Camp St. Regis

Written By: Liz Roddin

Liz Roddin

July 24, 2013

Camp St. Regis

The cynic in me was already budding in 1969 when I was 12 years old and read the brochure my aunt had brought to our house from her friend Don Kennedy’s camp in East Hampton. “Make this summer last the rest of your child’s life,” the Camp St. Regis flyer proclaimed. “Oh, sure,” I thought. “What a stupid line.” Still, I read on, noting with interest the pictures of kids swimming, sailing, water skiing, playing basketball, softball, shooting targets, and doing arts and crafts. Even I had to admit it did look fun. So when my parents offered to let me go to camp for a month, I was happy and even excited.

My older sister Kathy was a counselor there that year, so on Visiting Sunday in July we went to spend the day with her. We went to Mass in the chapel, and on the way out, I heard a girl’s voice saying, “So you’re Kathy’s sister Liz. I can’t wait until you get here.” I looked up, puzzled. “I’m Jennifer, and I am going to be your friend.” Jennifer and many of the other campers turned out to be from the foreign land of Brooklyn, a place I had only driven through five or six times on my way from Huntington to New Jersey to visit my aunt. Jennifer showed me around and introduced me to every person she knew – and she knew everybody. After that, I knew camp was going to be nothing but fun. I couldn’t wait.
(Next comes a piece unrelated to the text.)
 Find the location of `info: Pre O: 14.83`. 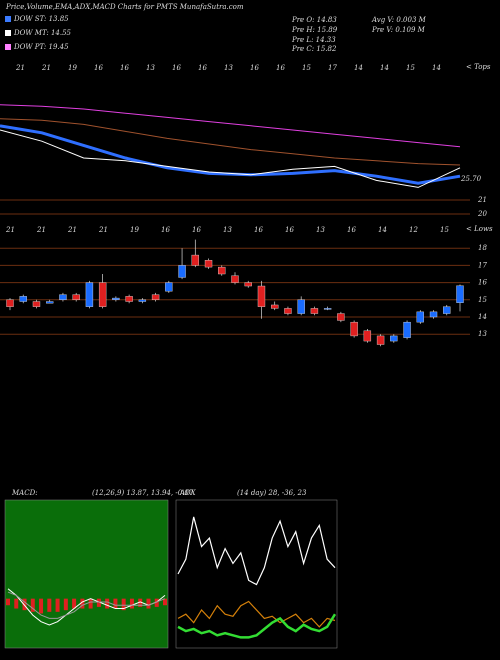

info: Pre O: 14.83 is located at coordinates (314, 20).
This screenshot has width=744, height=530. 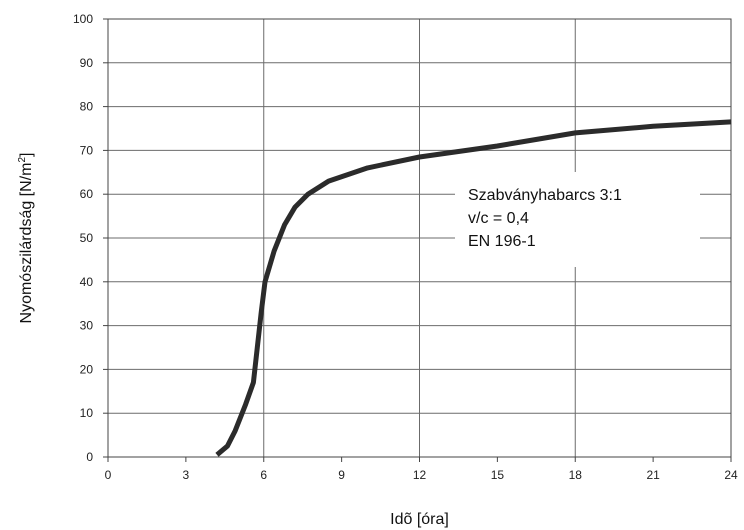 I want to click on x-axis-label: Idõ [óra], so click(x=420, y=520).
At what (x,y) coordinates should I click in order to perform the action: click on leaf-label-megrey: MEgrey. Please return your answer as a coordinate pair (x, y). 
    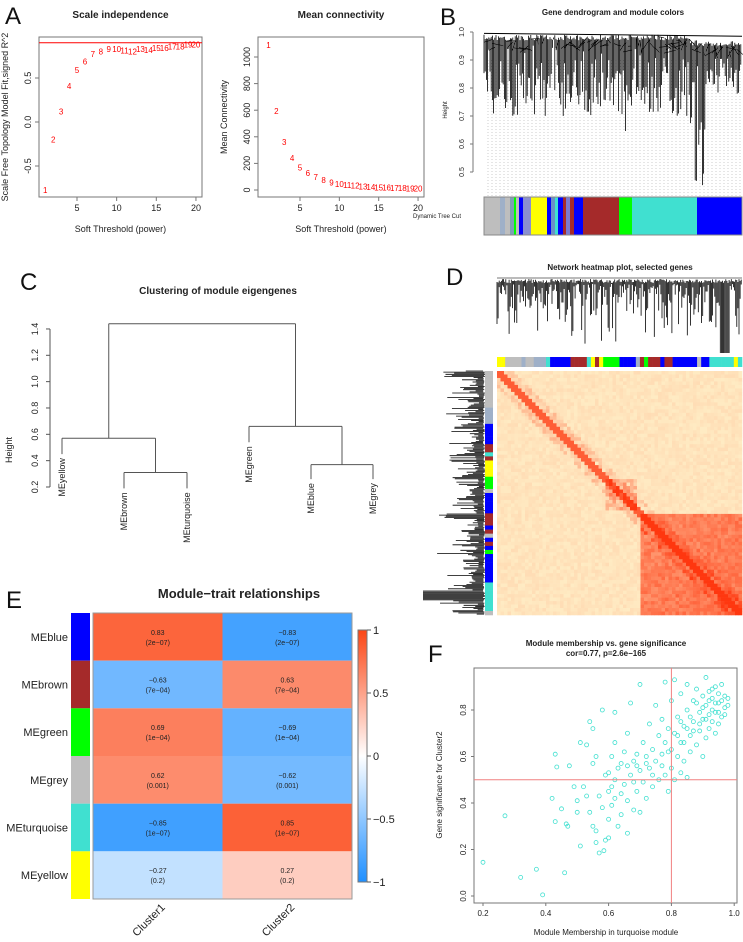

In August, when I got to camp, Jennifer was true to her word. She became my fast friend and showed me anything I could need to know. My cabin held about twelve girls, six on one side, three counselors in the middle, and six campers on the other side. Our bunks were ticking mattresses on a wire-spring frame, and the screen-less windows were held open with two by fours. The walls were two by fours as well, brown and plain. One door opened into the counselors’ room and bathroom, and the other onto the beach, Northwest Harbor, and Shelter Island. I was in paradise.

Days were packed with trampolines, ball games, archery lessons, swimming lessons, lanyard stringing, tile ashtray assembling, trips to the ocean, and the free swim. We took showers after the free swim in a huge room with a concrete floor and curtains between shower spigots. The water was lukewarm at best, and the water pressure fluctuated with every toilet flush or faucet turn. Nights were filled with Bob Hope/Bing Crosby movies, sing-alongs, impromptu shows, trips to the roller rink, and campfires. We ate in the dining hall – things like hamburgers, sloppy joes, grilled cheese, tuna fish, hot dogs, jello, and bug juice – with real bugs.
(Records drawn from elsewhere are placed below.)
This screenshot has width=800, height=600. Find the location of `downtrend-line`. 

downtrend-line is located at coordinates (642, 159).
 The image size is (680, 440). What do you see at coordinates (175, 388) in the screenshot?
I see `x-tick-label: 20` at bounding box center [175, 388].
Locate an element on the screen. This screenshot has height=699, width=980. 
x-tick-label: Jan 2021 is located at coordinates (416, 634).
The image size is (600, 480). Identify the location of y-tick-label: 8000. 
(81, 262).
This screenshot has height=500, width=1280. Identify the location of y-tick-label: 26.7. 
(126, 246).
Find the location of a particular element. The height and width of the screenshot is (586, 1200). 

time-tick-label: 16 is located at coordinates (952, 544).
There wasn’t much privacy, which would have bothered me at home, but not there. When I went to the canteen one evening after dinner and almost whispered my request for a can of Right Guard, my sister’s friend Maureen yelled out, “Oh, good, Robbins. It’s about time you got some deodorant!” Things were different at camp, so even though I was embarrassed, I knew she was only joking and took it in stride. One morning, I woke up scratching my behind, only to find a welt there the diameter of a lemon. When I told one of my counselors, she sent me to the nurse, who had me sit in a warm tub for a half hour each day for about four days. Word got around, and I was teased for the rest of the summer about my indelicate mosquito bite.
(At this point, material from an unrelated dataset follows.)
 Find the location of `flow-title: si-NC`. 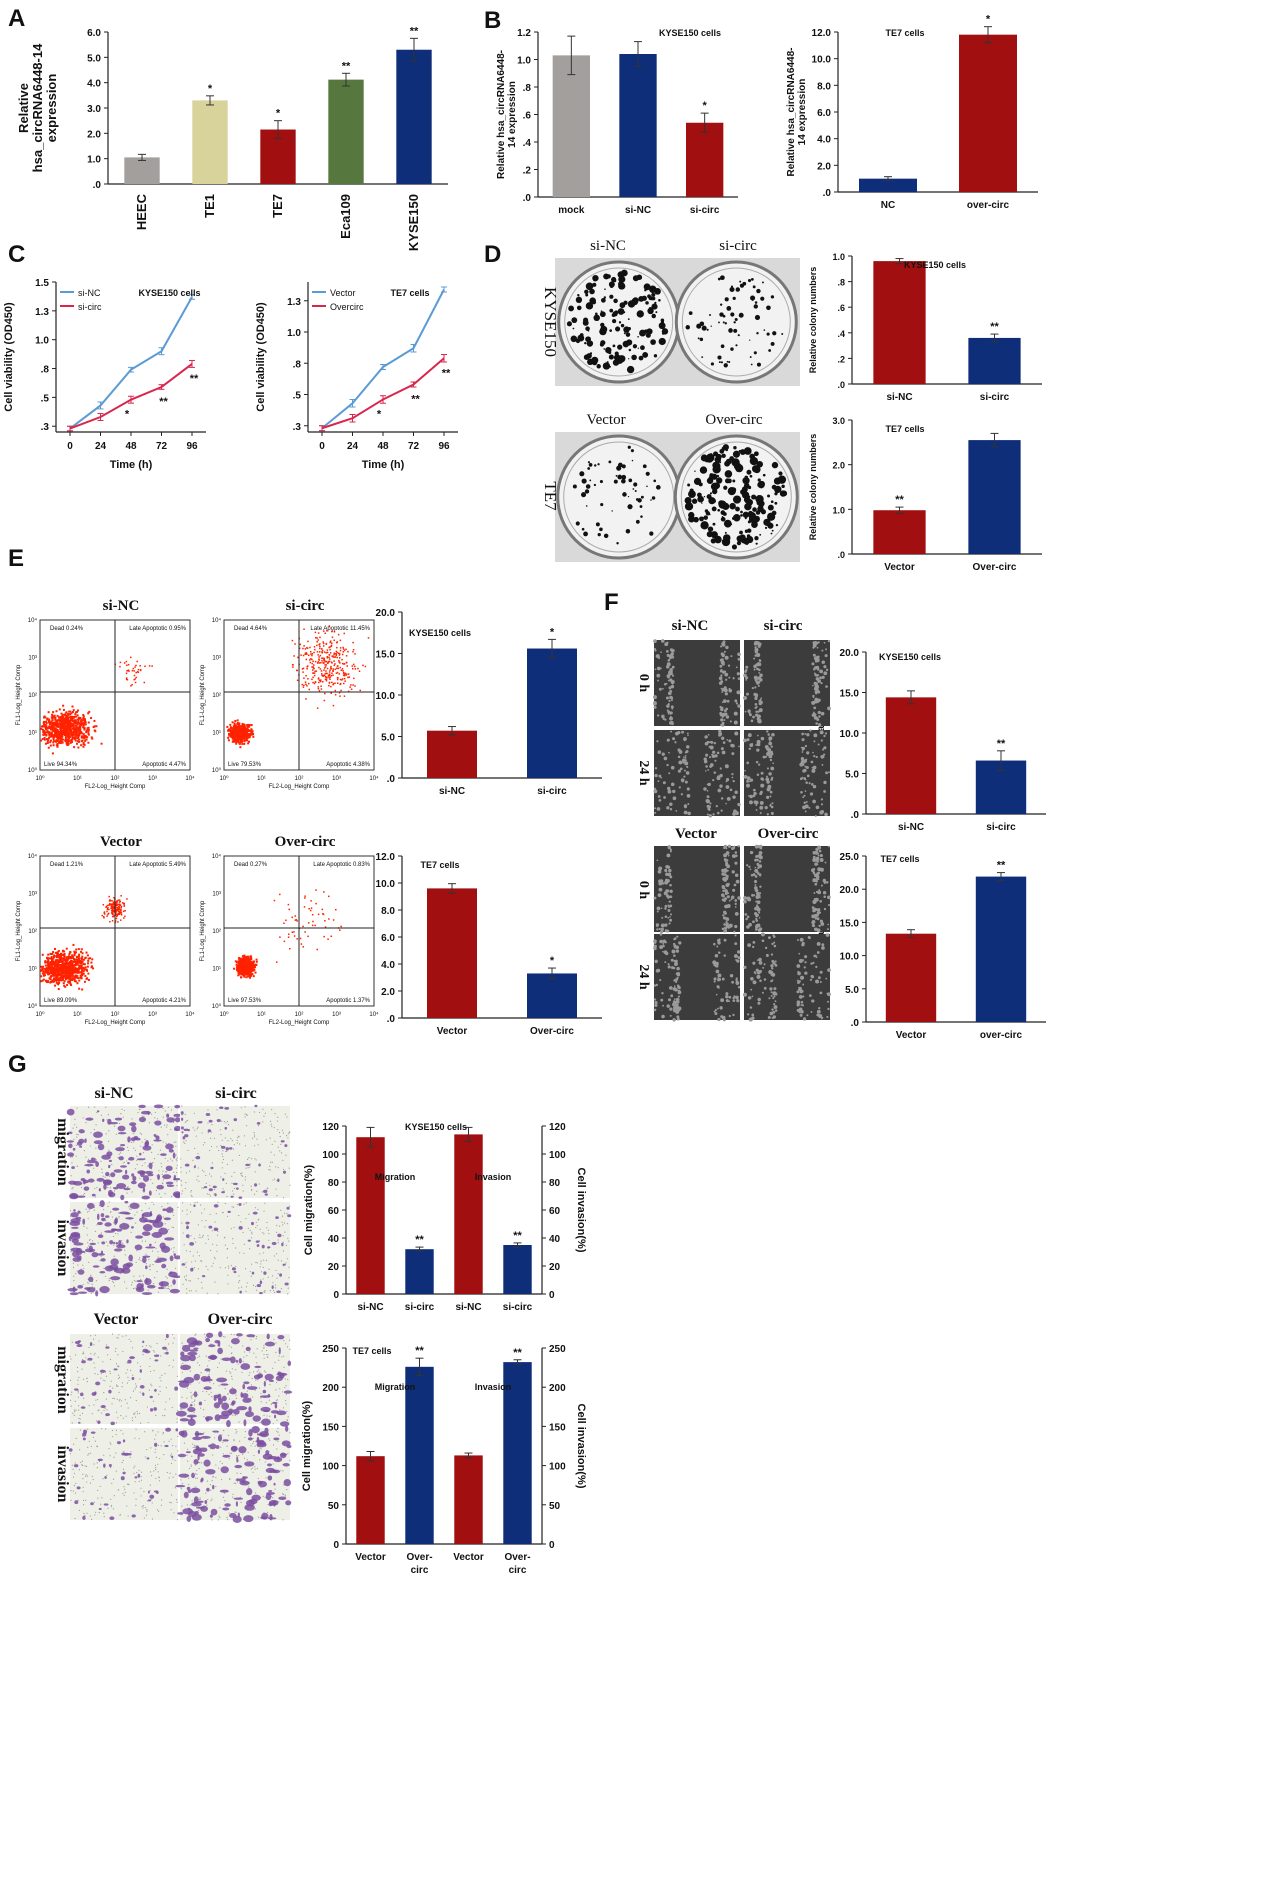

flow-title: si-NC is located at coordinates (122, 606).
Our best outing was the overnight camping trip to Cedar Point. Our entire cabin full of girls and our counselors walked down the beach two or three miles to the lighthouse there, across the water from our cabin. We wore bathing suits under our clothes, so when we got hot along the way, we simply laid our shorts and shirts on the sand and took a swim. Then, we continued our hike around to the point. My sister Kathy sailed over to meet us, and she got there in time for more swimming, dinner, and finally, marshmallow toasting. We rolled out our sleeping bags and slept under the stars – twelve girls, our counselors, and my big sister. In the morning, we packed up and went back to camp. It was an innocent, joy-filled night that couldn’t happen today, but it did then, and it is one of my simplest and happiest memories.

The camp is gone and the brochure promoting it is long gone, too. The sometime-cynic who read it remains, but the slogan was for real. That was the only summer I ever went to Camp St. Regis or any camp for that matter. And truly, it has and will last for the rest of my life.